Ex Constitutional Court judge Johann Kriegler on why Hlophe is not untouchable

Johann Kriegler is a retired justice of the Constitutional Court and an advocate of the Johannesburg bar. Kriegler joined the BizNews Power Hour, sharing his views on Judge Hlophe and the urgent need for his suspension by the Judicial Service Commission. 

Johann Kriegler on South Africa:

We’re in a lousy place, but we were in an infinitely worse place before. We dropped a lot of the catches since 1994, but we’re still in a better game, no doubt.

Johann Kriegler on Freedom Under Law:

Freedom Under Law is a civil society organisation. We’re about a dozen lawyers in this country, Zimbabwe and in Namibia who do things to promote the rule of law. We’re particularly interested in the administration of justice in the countries. We also have a presence in Botswana, but that’s a stable society. We really don’t have concerns there. We have concentrated on the state of the judiciary, the courts and much of our effort has been focused on Judge President John Hlophe – even before his selling into the constitutional court and hi’s lobbying for his patron, Zuma.
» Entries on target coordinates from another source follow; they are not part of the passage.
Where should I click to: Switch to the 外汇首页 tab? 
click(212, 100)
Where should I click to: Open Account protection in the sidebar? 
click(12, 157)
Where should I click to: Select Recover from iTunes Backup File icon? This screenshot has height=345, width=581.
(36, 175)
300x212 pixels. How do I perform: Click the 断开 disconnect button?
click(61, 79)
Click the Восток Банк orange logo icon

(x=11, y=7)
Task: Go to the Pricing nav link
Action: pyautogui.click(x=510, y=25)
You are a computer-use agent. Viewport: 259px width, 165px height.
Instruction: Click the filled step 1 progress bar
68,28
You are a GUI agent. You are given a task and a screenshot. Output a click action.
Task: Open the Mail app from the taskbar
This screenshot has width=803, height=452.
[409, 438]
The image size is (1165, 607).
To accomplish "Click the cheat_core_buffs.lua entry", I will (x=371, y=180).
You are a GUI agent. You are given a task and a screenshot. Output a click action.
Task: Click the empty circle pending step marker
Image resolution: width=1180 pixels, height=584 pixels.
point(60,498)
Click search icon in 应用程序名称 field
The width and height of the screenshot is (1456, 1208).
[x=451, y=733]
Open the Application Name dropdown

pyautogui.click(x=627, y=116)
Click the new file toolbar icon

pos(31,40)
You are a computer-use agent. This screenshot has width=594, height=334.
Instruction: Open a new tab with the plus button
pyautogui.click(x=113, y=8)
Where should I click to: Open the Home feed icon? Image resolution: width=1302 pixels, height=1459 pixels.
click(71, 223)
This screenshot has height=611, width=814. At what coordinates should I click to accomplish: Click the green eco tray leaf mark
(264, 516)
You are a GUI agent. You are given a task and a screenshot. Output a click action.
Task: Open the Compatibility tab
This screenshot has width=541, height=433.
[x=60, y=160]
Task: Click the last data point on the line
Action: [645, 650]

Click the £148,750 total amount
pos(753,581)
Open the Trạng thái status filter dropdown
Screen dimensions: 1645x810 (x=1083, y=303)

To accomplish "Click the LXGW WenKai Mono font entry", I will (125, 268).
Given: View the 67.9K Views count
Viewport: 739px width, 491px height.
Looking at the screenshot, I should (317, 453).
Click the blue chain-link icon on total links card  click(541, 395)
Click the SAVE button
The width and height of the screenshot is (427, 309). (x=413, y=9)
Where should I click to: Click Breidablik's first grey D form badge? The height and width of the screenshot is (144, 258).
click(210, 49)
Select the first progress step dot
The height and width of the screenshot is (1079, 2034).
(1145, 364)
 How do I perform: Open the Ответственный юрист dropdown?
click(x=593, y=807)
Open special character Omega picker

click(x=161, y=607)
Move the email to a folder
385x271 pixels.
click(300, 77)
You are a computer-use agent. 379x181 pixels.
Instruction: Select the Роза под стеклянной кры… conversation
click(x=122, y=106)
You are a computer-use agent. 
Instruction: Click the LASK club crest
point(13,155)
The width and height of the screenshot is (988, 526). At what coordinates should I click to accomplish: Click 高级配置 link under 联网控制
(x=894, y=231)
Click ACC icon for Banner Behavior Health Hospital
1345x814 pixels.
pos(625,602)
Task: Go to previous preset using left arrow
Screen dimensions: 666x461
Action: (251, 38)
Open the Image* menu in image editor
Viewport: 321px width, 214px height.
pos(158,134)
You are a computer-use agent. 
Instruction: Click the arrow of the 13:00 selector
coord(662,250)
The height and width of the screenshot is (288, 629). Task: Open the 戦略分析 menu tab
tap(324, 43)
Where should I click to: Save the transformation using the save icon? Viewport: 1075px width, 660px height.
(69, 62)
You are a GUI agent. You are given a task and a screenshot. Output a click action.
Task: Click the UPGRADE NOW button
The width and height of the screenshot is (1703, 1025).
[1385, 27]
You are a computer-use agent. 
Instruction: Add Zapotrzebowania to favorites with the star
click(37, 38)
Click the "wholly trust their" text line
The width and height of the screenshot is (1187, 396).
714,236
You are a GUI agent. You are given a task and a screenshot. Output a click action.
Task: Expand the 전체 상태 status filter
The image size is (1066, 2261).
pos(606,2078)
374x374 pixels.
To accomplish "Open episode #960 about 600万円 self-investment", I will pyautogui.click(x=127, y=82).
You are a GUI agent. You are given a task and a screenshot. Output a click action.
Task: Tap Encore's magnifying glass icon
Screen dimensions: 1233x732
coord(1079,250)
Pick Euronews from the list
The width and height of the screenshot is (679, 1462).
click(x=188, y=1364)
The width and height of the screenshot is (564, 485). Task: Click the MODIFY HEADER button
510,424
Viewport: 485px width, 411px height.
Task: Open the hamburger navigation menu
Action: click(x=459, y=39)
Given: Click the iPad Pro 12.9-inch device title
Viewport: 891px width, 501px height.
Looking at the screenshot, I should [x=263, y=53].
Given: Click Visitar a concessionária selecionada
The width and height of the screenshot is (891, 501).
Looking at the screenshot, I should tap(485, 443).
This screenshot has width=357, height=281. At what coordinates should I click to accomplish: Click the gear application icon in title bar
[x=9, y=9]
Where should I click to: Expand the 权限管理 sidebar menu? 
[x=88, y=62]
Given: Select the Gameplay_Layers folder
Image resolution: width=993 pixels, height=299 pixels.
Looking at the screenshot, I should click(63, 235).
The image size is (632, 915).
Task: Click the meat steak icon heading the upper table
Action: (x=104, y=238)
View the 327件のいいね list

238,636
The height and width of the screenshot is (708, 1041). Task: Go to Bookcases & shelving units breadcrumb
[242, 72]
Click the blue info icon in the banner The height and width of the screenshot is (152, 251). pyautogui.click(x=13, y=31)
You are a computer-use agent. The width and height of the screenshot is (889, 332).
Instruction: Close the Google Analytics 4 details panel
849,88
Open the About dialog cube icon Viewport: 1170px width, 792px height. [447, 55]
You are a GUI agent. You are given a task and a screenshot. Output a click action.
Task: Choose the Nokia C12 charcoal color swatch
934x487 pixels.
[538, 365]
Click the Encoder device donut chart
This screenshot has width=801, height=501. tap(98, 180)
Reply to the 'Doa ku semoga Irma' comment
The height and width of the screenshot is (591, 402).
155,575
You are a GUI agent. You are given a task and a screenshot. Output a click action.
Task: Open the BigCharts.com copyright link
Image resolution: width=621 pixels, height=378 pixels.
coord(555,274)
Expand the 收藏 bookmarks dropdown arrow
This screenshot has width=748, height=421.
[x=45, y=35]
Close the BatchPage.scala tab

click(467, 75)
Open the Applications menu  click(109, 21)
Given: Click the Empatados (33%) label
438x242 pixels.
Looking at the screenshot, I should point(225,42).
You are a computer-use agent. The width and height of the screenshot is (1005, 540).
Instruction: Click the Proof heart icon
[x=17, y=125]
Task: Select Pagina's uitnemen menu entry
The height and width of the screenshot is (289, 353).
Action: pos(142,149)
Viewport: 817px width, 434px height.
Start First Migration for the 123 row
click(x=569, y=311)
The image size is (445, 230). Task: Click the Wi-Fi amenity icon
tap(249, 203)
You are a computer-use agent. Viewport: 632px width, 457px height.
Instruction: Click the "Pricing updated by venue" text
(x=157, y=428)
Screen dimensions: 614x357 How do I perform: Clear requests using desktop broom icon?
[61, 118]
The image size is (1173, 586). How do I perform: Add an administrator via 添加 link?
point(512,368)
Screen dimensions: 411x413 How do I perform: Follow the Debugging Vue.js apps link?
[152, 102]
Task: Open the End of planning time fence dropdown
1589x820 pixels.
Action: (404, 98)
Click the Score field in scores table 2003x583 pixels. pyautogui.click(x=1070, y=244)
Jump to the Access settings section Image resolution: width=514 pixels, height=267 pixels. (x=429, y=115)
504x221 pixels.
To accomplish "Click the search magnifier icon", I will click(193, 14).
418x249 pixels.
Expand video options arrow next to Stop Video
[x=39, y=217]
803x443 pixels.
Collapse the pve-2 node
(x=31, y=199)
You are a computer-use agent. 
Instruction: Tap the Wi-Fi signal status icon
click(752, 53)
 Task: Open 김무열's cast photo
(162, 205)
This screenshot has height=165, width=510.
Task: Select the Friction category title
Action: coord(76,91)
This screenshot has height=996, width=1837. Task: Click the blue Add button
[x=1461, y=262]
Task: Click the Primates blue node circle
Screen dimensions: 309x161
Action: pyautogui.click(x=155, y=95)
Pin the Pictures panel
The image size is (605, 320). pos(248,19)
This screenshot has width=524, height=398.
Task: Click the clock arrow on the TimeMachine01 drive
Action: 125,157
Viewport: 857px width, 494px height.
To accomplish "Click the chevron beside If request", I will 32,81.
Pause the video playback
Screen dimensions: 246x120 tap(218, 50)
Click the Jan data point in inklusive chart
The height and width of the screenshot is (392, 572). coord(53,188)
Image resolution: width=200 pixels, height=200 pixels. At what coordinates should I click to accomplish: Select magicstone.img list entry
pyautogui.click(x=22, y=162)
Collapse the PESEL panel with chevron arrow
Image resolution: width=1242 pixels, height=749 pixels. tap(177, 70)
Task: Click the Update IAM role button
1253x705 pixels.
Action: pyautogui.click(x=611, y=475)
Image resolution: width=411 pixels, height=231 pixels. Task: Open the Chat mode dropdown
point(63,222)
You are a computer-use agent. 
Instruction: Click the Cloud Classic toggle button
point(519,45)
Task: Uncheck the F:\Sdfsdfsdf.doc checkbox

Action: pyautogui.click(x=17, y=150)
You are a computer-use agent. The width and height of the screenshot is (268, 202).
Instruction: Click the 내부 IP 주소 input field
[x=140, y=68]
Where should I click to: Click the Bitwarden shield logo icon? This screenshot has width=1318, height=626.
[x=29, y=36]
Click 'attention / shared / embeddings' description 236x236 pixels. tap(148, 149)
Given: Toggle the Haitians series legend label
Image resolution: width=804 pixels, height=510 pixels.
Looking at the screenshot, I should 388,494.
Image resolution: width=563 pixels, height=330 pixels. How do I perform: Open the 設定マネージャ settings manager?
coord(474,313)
He was a doubtful character already. Others will recall going back to his taking money out of the counter from a financial institution that was doing business in his jurisdiction’ he got a very light slap on the wrist nearly 20 years ago. When we hit the headlines with his lobbying on Braamfontein Hill, he was no newcomer to us or the newspapers.

Johann Kriegler on Judge President John Hlophe:

In the case of Judge Hlophe, they first of all – way back – tried to bury the thing. They came to the conclusion that he said ‘A’ and the two judges that he had talked to said ‘B’ and who could decide? So, they closed down the show. We then took that to court – but we missed out in the first instance. We then took it on appeal. We got an order saying the Judicial Service Commission cannot duck its job. Its got to deal with the matter.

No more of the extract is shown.